-- Task requirements --
Retype exactly every line from the one that includes "2000x980 pixels." through the final line of the listing, both ends kept, and omit the pictures.

__________

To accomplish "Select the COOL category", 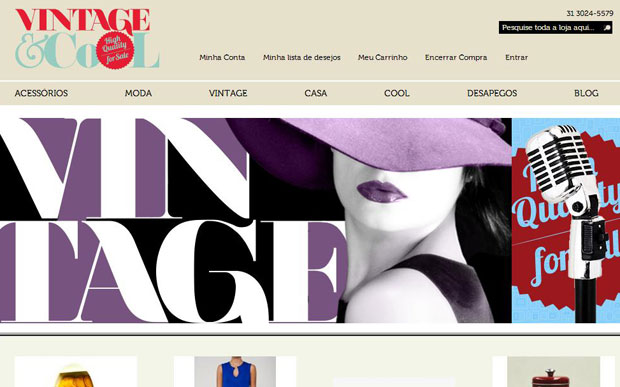I will pos(397,93).
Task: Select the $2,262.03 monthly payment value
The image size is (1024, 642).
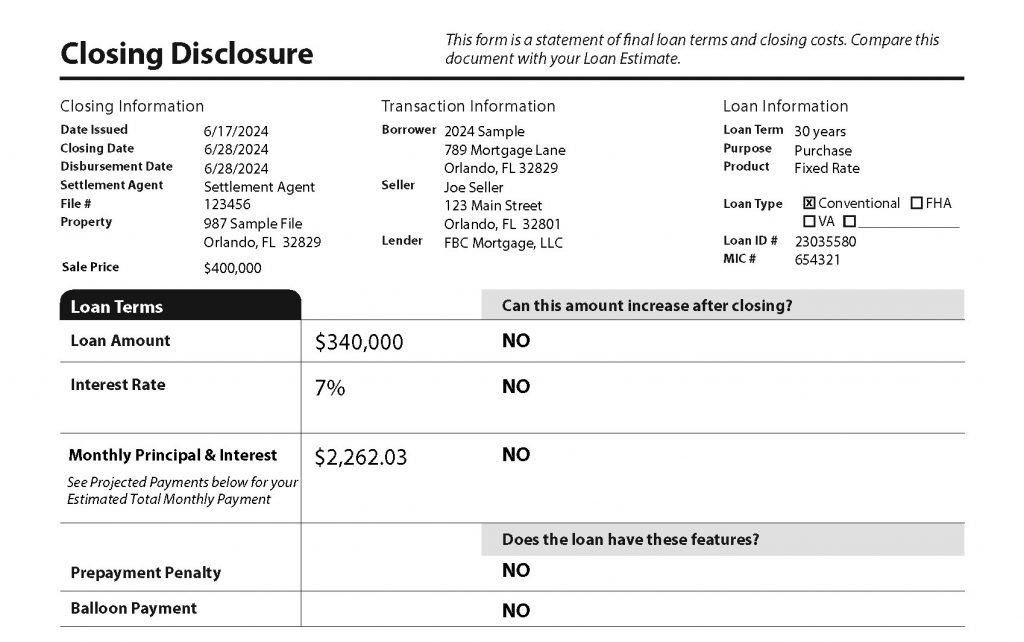Action: (361, 458)
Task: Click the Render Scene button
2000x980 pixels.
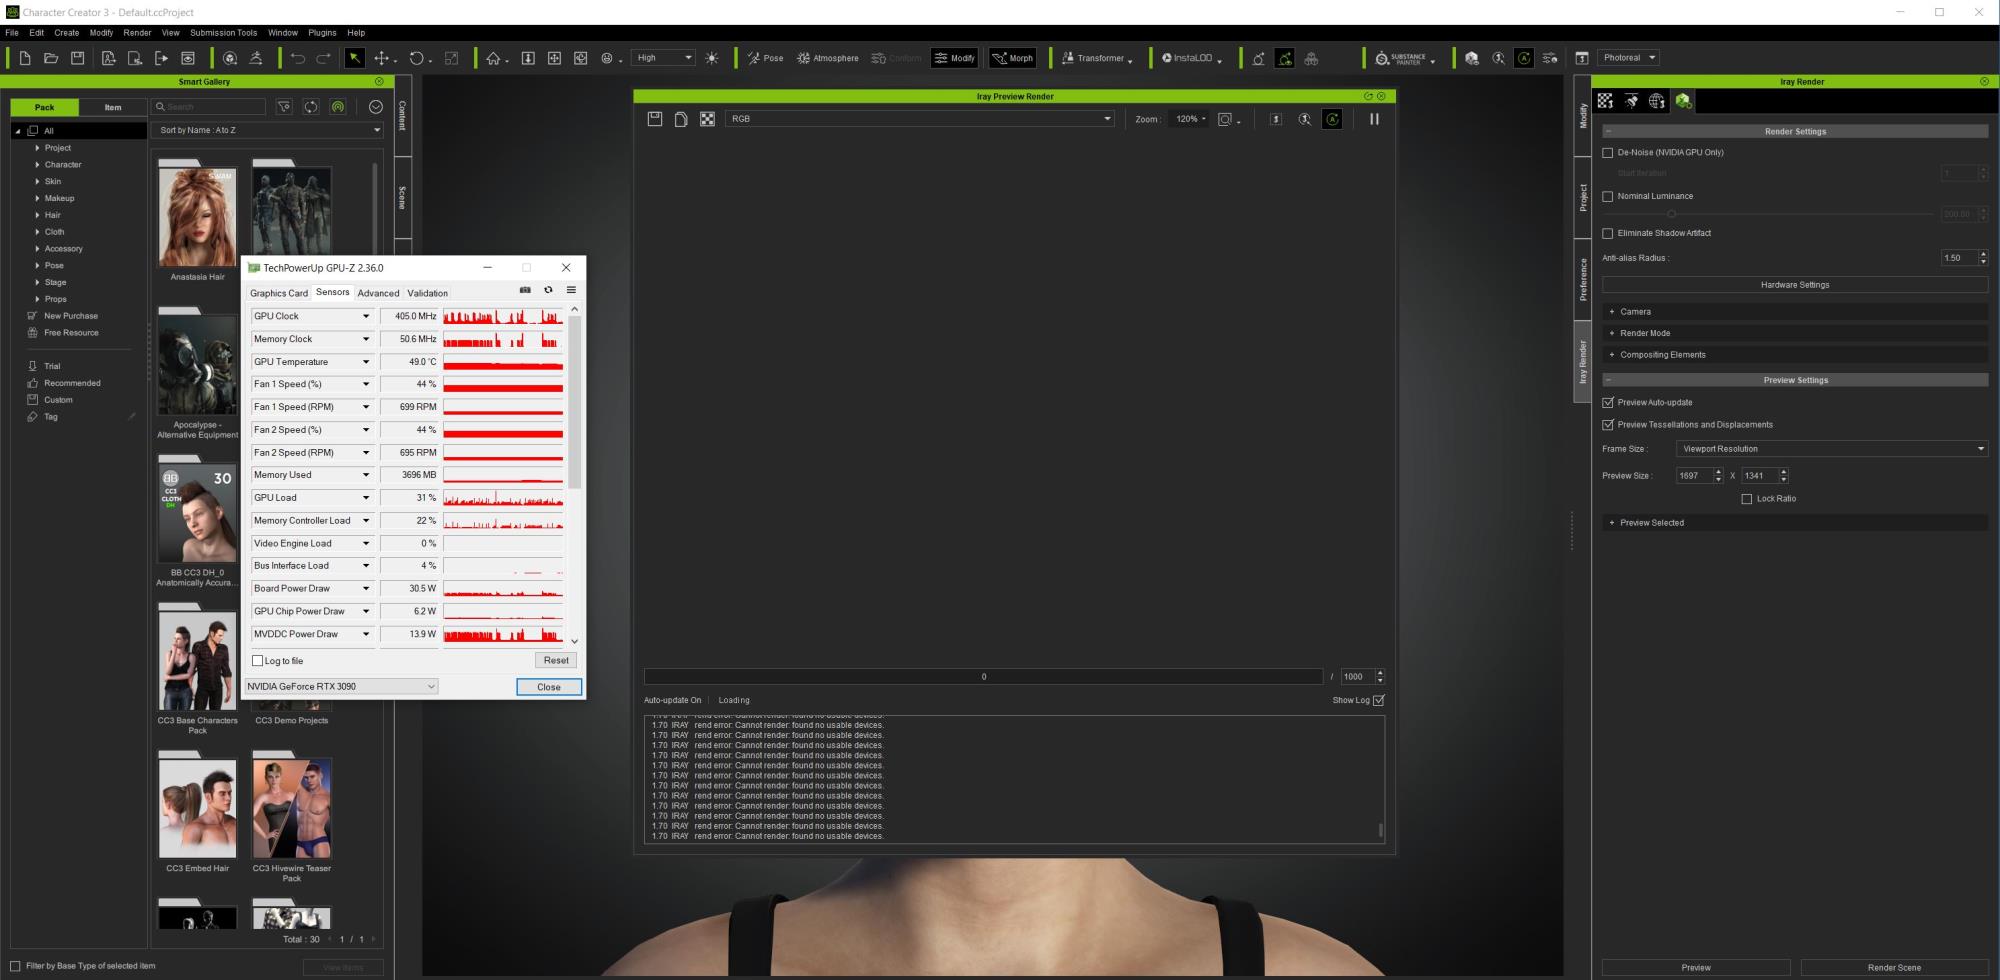Action: pyautogui.click(x=1893, y=967)
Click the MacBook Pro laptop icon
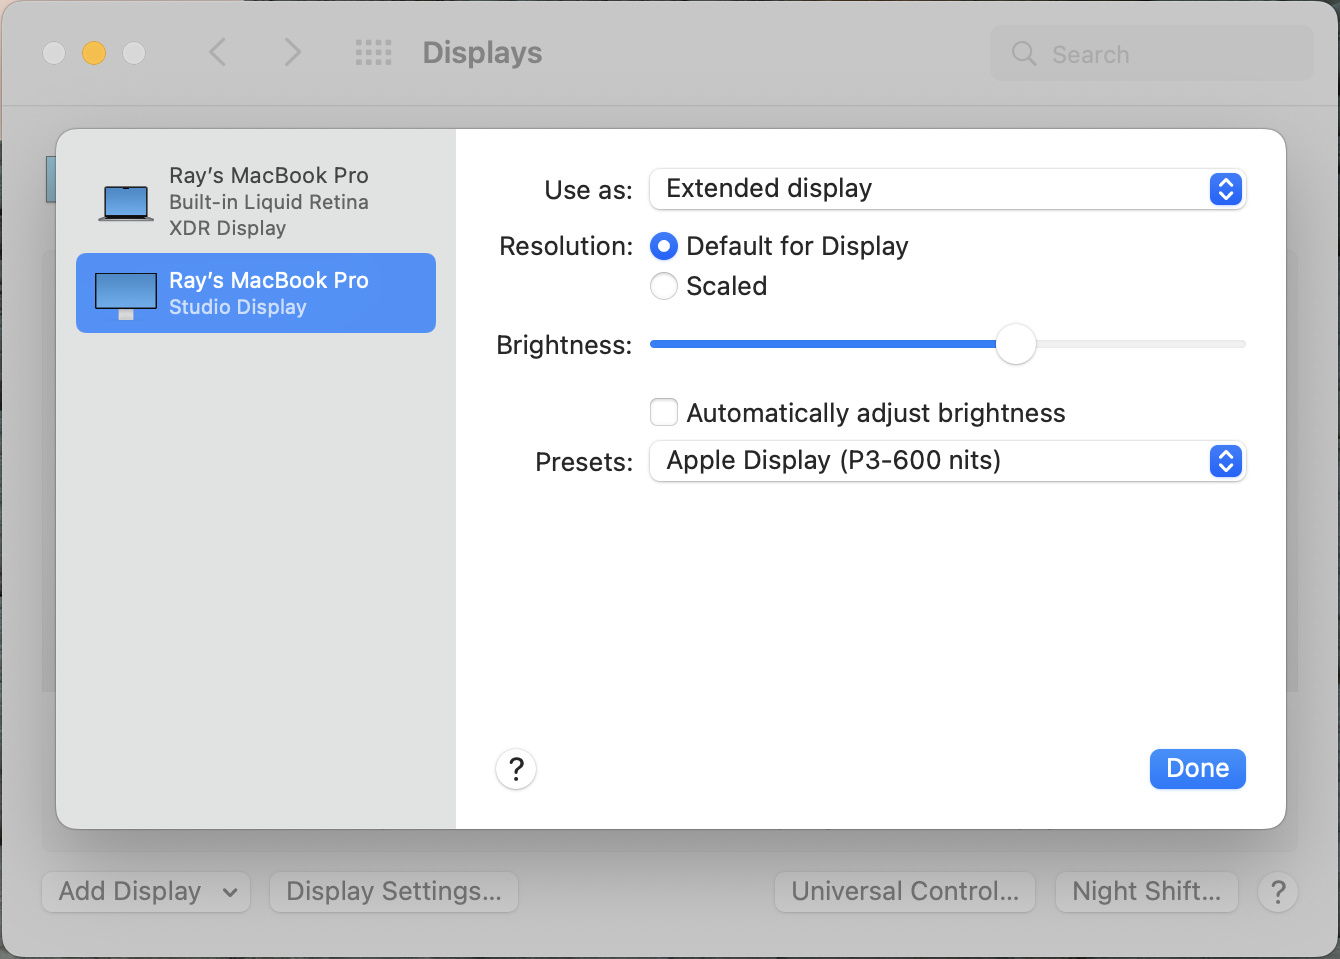This screenshot has height=959, width=1340. click(x=126, y=202)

__________

-- Exercise solution --
2000x980 pixels.
Action: pyautogui.click(x=1893, y=967)
Click the MacBook Pro laptop icon
This screenshot has height=959, width=1340. click(x=126, y=202)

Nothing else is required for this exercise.